## [THE DATA]
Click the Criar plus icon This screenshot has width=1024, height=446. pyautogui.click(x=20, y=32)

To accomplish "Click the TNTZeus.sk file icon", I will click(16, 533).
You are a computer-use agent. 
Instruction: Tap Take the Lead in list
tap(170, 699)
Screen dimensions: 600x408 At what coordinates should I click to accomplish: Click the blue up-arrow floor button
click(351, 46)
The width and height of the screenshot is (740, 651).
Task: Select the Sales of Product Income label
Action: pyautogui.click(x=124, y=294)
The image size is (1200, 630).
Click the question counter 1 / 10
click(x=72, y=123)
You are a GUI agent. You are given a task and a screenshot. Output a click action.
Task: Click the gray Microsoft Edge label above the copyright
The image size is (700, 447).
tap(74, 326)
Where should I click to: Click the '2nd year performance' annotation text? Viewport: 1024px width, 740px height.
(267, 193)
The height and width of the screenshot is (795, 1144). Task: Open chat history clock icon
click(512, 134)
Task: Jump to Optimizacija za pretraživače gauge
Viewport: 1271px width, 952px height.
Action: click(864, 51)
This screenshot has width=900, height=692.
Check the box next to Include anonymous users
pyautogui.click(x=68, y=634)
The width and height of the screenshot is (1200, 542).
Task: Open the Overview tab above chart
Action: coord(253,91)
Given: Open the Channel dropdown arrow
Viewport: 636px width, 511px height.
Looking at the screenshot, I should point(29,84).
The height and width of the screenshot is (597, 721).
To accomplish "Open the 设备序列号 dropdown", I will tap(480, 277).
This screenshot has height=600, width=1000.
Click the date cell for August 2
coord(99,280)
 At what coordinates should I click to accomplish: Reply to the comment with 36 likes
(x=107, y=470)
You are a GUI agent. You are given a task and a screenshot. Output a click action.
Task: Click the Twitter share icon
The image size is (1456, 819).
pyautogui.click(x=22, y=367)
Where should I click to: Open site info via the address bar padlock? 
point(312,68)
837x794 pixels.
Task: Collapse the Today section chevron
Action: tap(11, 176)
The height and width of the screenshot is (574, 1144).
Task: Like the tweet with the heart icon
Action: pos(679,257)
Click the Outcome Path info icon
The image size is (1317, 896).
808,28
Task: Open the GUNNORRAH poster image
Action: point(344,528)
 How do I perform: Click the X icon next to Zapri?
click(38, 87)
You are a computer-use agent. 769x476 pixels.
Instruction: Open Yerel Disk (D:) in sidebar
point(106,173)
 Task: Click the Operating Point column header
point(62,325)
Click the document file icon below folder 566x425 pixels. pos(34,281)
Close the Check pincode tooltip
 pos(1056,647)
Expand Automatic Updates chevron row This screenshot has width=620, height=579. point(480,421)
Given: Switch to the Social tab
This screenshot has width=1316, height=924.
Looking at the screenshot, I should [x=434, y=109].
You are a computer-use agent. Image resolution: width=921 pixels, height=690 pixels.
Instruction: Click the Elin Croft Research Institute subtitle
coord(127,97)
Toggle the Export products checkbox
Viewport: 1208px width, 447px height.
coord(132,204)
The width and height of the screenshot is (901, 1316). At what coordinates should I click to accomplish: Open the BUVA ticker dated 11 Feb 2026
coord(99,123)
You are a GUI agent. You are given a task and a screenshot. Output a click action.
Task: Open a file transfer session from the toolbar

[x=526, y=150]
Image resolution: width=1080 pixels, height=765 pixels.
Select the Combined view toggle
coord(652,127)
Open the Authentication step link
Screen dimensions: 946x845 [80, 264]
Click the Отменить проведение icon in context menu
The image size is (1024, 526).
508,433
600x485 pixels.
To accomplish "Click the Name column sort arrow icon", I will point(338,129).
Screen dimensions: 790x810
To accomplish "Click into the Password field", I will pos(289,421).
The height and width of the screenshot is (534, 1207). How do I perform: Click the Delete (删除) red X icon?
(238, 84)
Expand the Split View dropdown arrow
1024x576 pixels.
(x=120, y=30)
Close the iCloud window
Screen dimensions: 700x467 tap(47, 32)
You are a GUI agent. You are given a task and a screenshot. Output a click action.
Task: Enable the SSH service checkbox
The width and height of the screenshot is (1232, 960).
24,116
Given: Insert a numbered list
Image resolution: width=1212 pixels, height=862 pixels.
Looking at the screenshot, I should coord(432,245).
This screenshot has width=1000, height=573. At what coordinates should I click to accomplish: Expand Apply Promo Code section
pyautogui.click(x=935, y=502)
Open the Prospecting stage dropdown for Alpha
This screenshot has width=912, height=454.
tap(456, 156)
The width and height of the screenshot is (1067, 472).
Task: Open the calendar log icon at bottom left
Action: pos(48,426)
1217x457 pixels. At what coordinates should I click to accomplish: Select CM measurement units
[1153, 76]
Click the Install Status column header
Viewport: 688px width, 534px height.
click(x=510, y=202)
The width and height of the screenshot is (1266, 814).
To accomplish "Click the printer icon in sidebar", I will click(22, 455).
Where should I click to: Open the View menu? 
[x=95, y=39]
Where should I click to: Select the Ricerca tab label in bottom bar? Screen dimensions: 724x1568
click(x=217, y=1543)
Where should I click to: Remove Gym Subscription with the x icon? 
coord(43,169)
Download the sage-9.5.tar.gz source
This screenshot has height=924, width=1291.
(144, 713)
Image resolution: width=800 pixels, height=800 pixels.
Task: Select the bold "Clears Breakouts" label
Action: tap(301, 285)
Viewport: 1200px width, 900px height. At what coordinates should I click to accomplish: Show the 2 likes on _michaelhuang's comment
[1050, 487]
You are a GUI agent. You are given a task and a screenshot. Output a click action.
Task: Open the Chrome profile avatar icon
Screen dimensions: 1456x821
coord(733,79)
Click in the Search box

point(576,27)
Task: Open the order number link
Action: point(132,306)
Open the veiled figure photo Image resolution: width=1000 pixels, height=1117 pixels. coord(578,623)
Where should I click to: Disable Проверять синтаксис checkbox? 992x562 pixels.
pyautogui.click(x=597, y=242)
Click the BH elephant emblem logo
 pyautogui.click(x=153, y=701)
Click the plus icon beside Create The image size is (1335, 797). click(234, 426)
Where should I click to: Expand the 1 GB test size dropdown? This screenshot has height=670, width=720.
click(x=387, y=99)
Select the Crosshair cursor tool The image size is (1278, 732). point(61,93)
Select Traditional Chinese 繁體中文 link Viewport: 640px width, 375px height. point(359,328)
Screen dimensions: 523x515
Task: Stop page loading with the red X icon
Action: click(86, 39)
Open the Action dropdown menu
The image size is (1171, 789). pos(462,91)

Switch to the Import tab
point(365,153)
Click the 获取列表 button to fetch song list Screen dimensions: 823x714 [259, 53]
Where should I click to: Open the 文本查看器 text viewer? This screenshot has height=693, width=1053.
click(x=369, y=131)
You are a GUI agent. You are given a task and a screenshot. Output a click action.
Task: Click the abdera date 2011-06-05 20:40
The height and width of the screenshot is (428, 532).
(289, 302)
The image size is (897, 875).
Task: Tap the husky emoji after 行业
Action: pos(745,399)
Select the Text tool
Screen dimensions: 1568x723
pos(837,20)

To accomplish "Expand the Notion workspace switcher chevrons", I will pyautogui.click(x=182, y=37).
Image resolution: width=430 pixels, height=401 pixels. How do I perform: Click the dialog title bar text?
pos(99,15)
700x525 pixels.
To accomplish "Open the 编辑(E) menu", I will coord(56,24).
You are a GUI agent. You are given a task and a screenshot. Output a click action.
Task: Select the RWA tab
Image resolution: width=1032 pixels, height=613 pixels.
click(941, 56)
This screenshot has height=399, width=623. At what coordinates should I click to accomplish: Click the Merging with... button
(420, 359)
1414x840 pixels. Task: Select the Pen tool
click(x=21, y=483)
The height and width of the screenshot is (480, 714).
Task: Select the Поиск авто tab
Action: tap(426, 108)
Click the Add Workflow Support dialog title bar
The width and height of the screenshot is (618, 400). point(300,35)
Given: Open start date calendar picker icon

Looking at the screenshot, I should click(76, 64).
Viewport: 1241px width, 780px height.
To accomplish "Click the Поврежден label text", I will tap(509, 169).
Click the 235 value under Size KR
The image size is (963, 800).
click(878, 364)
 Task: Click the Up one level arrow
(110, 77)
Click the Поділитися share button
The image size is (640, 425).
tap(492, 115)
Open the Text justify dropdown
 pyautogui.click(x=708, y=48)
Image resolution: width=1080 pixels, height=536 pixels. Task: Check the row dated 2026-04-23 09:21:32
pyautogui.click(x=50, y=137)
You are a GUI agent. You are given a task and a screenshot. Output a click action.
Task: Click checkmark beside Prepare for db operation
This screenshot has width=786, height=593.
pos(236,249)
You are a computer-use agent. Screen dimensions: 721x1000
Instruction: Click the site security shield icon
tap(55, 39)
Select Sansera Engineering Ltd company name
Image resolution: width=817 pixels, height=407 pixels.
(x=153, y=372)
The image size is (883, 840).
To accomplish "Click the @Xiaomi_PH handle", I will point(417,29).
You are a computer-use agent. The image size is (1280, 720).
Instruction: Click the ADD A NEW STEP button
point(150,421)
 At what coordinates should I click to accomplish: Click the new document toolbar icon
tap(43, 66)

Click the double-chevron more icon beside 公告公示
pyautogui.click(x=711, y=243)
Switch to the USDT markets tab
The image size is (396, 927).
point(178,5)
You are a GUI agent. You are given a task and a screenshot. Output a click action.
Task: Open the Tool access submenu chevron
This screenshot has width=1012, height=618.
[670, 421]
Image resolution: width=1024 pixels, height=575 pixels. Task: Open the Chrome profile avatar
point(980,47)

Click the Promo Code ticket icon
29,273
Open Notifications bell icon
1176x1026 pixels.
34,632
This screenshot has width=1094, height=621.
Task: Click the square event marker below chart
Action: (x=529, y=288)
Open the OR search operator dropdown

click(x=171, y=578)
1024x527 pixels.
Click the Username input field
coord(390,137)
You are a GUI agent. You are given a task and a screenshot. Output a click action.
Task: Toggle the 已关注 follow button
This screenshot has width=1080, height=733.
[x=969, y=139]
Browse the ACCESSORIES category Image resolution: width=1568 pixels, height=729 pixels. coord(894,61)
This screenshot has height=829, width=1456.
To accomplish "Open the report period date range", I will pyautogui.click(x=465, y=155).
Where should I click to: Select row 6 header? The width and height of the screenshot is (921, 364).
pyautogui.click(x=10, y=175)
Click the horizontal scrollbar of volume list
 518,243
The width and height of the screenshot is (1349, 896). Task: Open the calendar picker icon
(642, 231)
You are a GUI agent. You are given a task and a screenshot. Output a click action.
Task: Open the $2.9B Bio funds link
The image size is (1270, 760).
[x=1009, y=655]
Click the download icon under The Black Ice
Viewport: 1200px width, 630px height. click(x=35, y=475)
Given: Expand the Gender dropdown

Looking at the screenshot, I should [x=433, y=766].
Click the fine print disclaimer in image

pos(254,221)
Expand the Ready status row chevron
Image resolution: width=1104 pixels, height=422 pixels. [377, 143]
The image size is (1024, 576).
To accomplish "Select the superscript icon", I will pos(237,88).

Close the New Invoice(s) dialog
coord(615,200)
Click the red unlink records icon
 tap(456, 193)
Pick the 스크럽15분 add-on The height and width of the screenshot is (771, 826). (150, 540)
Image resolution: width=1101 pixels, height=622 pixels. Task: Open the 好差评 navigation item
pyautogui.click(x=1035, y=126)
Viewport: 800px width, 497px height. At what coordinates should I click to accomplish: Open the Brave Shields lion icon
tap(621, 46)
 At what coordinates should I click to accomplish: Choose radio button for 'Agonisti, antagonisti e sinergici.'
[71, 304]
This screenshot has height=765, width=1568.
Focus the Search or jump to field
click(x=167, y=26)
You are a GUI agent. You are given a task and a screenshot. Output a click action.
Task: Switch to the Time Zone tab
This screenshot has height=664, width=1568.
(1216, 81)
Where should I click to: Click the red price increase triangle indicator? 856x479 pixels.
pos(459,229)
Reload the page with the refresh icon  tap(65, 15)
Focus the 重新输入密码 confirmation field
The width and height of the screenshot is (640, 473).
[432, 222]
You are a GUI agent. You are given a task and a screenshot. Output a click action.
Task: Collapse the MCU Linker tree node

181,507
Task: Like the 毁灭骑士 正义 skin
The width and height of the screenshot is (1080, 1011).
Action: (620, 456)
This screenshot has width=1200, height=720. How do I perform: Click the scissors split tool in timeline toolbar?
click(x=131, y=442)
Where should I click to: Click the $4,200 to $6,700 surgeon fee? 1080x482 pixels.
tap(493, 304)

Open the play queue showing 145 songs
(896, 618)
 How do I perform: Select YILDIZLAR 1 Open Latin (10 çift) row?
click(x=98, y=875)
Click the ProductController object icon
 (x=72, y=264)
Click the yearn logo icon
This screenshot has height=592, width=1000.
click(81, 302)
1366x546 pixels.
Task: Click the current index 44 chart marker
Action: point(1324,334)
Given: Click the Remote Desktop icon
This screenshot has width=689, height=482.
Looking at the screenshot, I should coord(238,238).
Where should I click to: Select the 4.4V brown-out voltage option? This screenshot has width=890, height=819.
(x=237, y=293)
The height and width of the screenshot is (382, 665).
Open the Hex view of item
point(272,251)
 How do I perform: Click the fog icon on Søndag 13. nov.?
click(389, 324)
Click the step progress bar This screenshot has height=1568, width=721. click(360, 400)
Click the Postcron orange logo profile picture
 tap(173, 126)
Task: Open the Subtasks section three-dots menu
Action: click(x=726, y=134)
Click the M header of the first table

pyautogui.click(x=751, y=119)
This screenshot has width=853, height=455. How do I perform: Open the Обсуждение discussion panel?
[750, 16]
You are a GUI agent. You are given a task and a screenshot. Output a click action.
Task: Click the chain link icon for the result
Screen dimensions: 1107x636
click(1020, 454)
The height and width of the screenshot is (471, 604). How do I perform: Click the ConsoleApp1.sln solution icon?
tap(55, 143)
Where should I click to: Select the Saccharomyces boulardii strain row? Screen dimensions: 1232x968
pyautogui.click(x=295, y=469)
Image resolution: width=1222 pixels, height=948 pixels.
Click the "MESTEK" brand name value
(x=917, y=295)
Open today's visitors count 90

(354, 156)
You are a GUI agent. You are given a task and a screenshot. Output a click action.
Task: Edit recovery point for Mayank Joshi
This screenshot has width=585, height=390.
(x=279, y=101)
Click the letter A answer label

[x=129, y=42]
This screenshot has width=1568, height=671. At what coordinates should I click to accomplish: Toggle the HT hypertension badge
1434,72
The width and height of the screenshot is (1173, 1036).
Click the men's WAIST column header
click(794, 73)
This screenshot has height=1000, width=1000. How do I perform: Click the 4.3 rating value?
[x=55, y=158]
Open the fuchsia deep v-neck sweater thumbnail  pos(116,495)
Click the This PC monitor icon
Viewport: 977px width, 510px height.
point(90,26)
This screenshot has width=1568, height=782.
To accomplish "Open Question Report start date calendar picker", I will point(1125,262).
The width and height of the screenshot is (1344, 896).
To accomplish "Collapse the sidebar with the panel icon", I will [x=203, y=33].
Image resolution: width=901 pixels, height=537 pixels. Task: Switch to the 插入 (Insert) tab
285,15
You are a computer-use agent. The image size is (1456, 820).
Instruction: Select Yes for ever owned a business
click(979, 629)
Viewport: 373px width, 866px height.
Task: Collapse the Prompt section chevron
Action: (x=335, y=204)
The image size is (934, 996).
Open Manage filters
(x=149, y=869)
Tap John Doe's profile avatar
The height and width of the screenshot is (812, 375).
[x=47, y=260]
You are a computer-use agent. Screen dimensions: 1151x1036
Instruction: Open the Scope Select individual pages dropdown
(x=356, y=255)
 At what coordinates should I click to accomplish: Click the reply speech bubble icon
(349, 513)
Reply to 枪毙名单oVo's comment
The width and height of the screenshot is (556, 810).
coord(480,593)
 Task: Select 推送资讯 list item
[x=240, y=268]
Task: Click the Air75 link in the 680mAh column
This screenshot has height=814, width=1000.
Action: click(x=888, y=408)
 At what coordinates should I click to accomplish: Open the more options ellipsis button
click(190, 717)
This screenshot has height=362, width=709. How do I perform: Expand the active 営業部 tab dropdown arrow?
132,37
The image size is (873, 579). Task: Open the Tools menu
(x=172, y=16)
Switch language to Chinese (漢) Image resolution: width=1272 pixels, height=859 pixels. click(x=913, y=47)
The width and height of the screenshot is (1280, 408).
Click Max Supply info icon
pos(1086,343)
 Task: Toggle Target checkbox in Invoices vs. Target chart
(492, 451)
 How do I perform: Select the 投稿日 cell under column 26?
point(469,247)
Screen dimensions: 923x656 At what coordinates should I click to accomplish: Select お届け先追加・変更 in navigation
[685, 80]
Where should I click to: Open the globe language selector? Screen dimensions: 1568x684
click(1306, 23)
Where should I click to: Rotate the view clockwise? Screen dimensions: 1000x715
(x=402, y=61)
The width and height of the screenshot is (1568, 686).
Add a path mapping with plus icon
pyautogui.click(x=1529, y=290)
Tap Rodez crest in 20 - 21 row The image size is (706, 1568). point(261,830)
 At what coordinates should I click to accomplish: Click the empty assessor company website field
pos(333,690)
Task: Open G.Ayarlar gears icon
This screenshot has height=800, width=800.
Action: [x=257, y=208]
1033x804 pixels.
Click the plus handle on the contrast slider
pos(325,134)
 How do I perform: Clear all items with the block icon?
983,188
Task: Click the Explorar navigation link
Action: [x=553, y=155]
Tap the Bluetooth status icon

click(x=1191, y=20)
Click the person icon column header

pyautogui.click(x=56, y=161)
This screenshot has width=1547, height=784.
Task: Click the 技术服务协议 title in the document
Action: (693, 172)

## [PROBLEM DESCRIPTION]
Please copy exactly the lines from the one that contains "1033x804 pixels." up to and including the final line of the listing above.

## [TASK RESPONSE]
1033x804 pixels.
Click the plus handle on the contrast slider
pos(325,134)
 How do I perform: Clear all items with the block icon?
983,188
Task: Click the Explorar navigation link
Action: [x=553, y=155]
Tap the Bluetooth status icon

click(x=1191, y=20)
Click the person icon column header

pyautogui.click(x=56, y=161)
This screenshot has width=1547, height=784.
Task: Click the 技术服务协议 title in the document
Action: (693, 172)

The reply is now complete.